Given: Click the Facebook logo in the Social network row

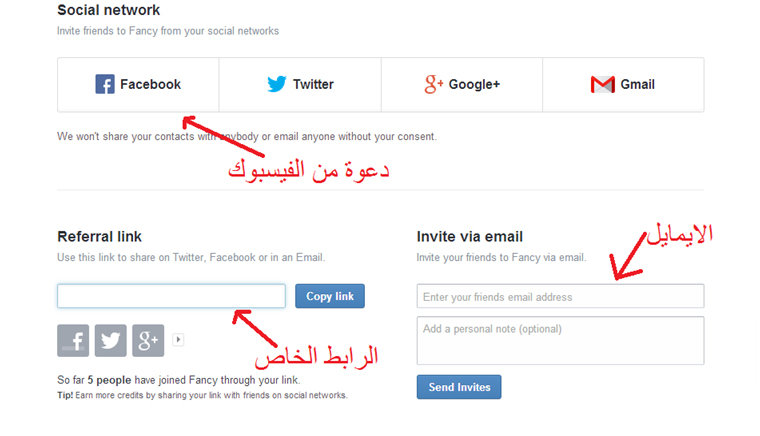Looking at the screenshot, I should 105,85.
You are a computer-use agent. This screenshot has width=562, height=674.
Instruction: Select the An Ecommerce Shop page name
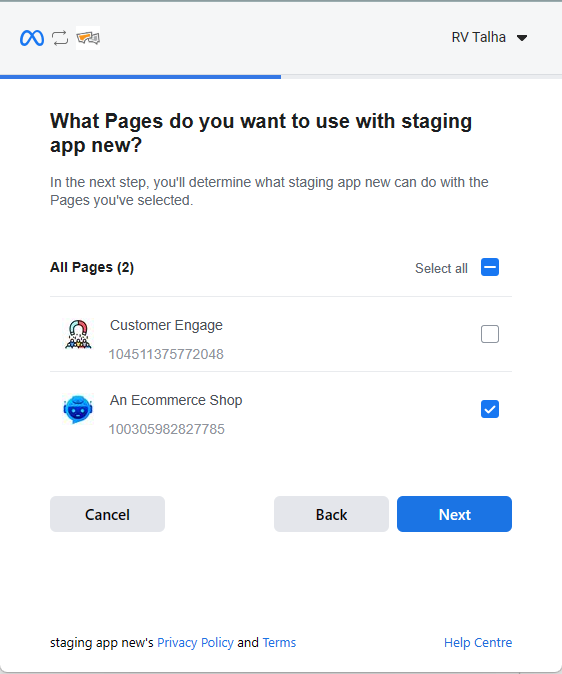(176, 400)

# [ASSIGNMENT]
From the line containing "You are a computer-use" down to the end of the listing above, every line is to be returned exactly, though the pictures are not.

# [TASK RESULT]
You are a computer-use agent. This screenshot has width=562, height=674.
Instruction: Select the An Ecommerce Shop page name
(176, 400)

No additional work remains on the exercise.